### Provided entries

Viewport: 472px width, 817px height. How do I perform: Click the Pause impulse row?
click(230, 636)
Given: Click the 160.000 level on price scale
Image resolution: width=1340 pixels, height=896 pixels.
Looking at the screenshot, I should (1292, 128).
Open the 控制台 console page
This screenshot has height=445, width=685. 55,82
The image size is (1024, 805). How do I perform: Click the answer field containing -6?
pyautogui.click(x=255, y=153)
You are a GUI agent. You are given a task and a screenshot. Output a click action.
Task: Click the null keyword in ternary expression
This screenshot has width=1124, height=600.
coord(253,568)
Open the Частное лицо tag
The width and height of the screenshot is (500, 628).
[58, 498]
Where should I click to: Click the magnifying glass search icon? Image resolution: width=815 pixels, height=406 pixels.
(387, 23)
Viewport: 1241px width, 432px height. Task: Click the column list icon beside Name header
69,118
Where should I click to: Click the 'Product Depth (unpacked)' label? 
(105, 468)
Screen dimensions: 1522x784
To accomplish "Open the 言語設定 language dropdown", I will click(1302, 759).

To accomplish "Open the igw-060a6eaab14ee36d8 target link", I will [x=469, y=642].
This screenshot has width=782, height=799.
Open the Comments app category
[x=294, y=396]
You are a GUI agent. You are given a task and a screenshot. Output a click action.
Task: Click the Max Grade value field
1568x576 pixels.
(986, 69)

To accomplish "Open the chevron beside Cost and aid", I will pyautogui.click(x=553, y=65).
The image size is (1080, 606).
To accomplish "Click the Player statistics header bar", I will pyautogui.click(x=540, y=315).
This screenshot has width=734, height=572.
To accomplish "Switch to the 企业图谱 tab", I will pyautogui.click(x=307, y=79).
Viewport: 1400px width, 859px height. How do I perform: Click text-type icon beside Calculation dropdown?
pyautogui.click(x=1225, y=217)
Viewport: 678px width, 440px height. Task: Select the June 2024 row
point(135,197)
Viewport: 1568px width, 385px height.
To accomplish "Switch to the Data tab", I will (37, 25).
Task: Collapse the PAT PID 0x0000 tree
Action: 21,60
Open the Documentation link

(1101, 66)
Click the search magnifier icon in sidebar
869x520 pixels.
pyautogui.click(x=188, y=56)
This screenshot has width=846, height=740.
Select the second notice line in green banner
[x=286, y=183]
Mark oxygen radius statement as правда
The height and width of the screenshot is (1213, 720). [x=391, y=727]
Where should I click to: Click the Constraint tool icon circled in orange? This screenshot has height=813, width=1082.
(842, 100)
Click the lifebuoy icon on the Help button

### What needs to be done
Word for word, extract all the records.

### Response
Viewport: 472px width, 817px height. How do I perform: Click the Pause impulse row?
click(230, 636)
Given: Click the 160.000 level on price scale
Image resolution: width=1340 pixels, height=896 pixels.
Looking at the screenshot, I should (1292, 128).
Open the 控制台 console page
This screenshot has height=445, width=685. 55,82
The image size is (1024, 805). How do I perform: Click the answer field containing -6?
pyautogui.click(x=255, y=153)
You are a GUI agent. You are given a task and a screenshot. Output a click action.
Task: Click the null keyword in ternary expression
This screenshot has width=1124, height=600.
coord(253,568)
Open the Частное лицо tag
The width and height of the screenshot is (500, 628).
[58, 498]
Where should I click to: Click the magnifying glass search icon? Image resolution: width=815 pixels, height=406 pixels.
(387, 23)
Viewport: 1241px width, 432px height. Task: Click the column list icon beside Name header
69,118
Where should I click to: Click the 'Product Depth (unpacked)' label? 
(105, 468)
Screen dimensions: 1522x784
To accomplish "Open the 言語設定 language dropdown", I will click(1302, 759).

To accomplish "Open the igw-060a6eaab14ee36d8 target link", I will [x=469, y=642].
This screenshot has width=782, height=799.
Open the Comments app category
[x=294, y=396]
You are a GUI agent. You are given a task and a screenshot. Output a click action.
Task: Click the Max Grade value field
1568x576 pixels.
(986, 69)

To accomplish "Open the chevron beside Cost and aid", I will pyautogui.click(x=553, y=65).
The image size is (1080, 606).
To accomplish "Click the Player statistics header bar", I will pyautogui.click(x=540, y=315).
This screenshot has width=734, height=572.
To accomplish "Switch to the 企业图谱 tab", I will pyautogui.click(x=307, y=79).
Viewport: 1400px width, 859px height. How do I perform: Click text-type icon beside Calculation dropdown?
pyautogui.click(x=1225, y=217)
Viewport: 678px width, 440px height. Task: Select the June 2024 row
point(135,197)
Viewport: 1568px width, 385px height.
To accomplish "Switch to the Data tab", I will (37, 25).
Task: Collapse the PAT PID 0x0000 tree
Action: 21,60
Open the Documentation link

(1101, 66)
Click the search magnifier icon in sidebar
869x520 pixels.
pyautogui.click(x=188, y=56)
This screenshot has width=846, height=740.
Select the second notice line in green banner
[x=286, y=183]
Mark oxygen radius statement as правда
The height and width of the screenshot is (1213, 720). [x=391, y=727]
Where should I click to: Click the Constraint tool icon circled in orange? This screenshot has height=813, width=1082.
(842, 100)
Click the lifebuoy icon on the Help button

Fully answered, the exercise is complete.